-- Goal of the exercise --
Output the entries as they appear, skipping images.

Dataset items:
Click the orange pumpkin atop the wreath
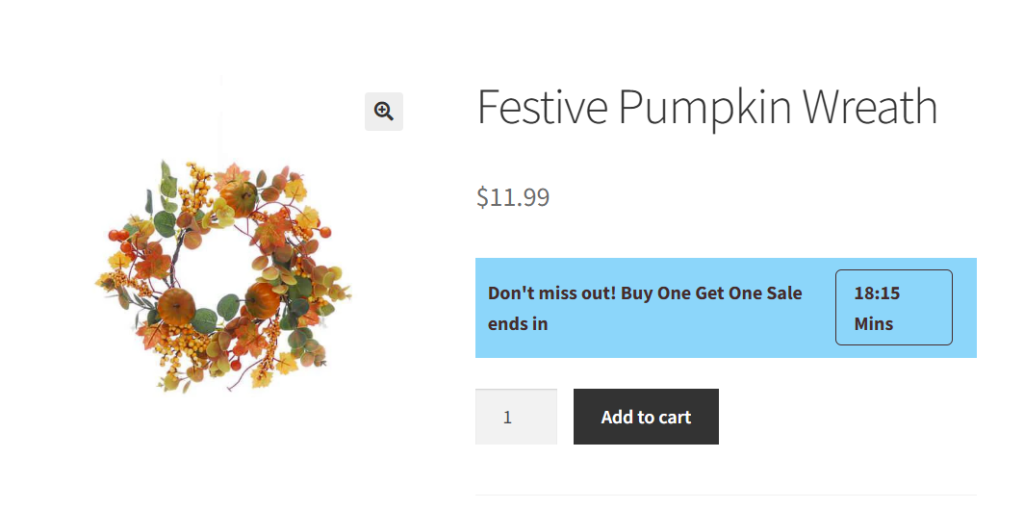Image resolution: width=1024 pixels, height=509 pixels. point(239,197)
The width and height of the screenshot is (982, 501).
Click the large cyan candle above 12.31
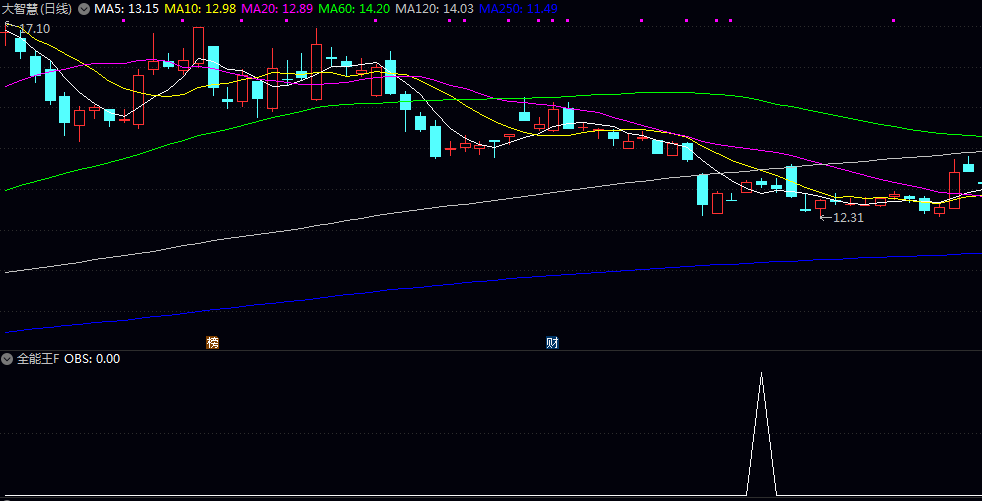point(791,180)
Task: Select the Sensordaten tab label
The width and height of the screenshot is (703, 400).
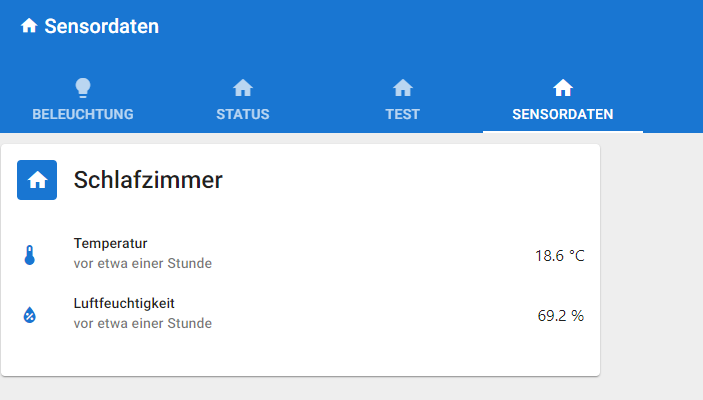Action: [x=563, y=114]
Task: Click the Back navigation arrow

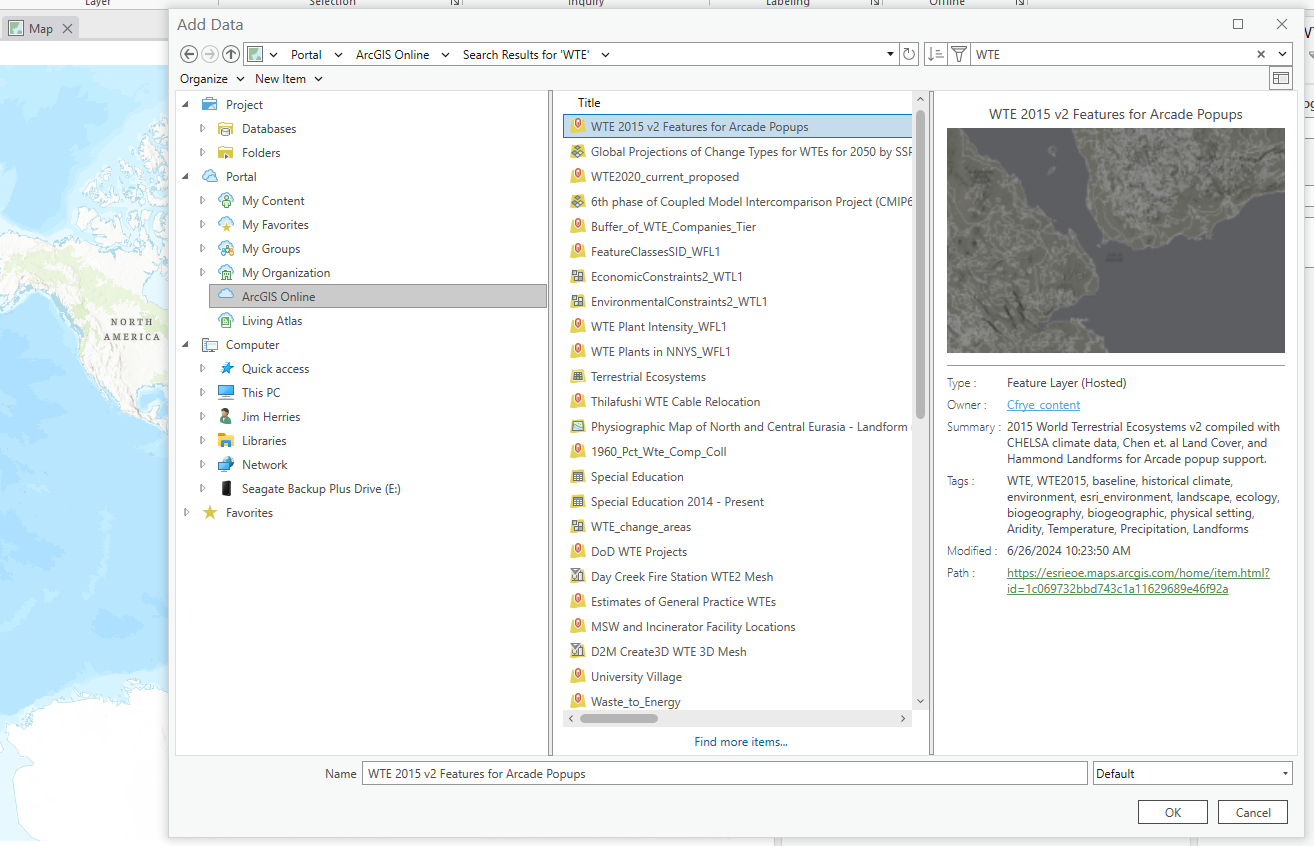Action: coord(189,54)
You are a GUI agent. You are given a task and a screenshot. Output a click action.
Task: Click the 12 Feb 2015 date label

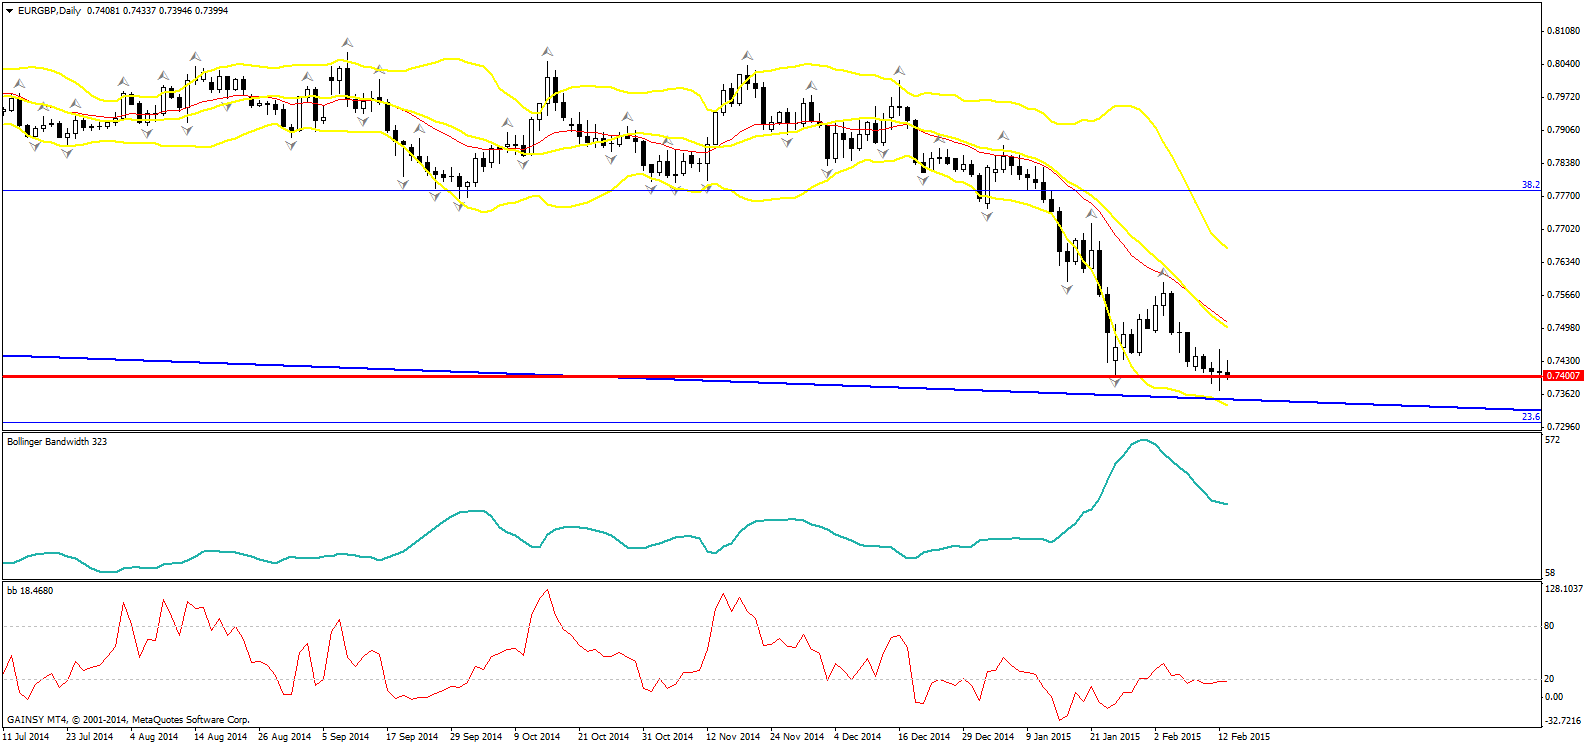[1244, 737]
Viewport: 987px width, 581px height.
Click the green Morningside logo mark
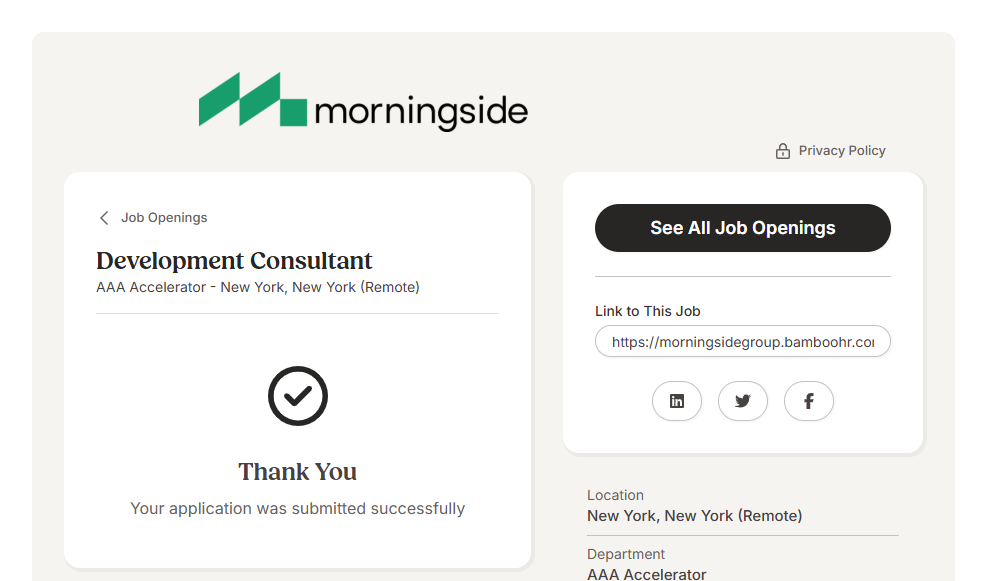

-- Task response --
Click the orange pumpkin atop the wreath
Image resolution: width=1024 pixels, height=509 pixels. point(239,197)
The width and height of the screenshot is (982, 501).
Click the large cyan candle above 12.31
point(791,180)
Task: Select the Sensordaten tab label
The width and height of the screenshot is (703, 400).
Action: [x=563, y=114]
Task: Click the Back navigation arrow

Action: coord(189,54)
You are a GUI agent. You are given a task and a screenshot. Output a click action.
Task: Click the 12 Feb 2015 date label

[1244, 737]
Viewport: 987px width, 581px height.
Click the green Morningside logo mark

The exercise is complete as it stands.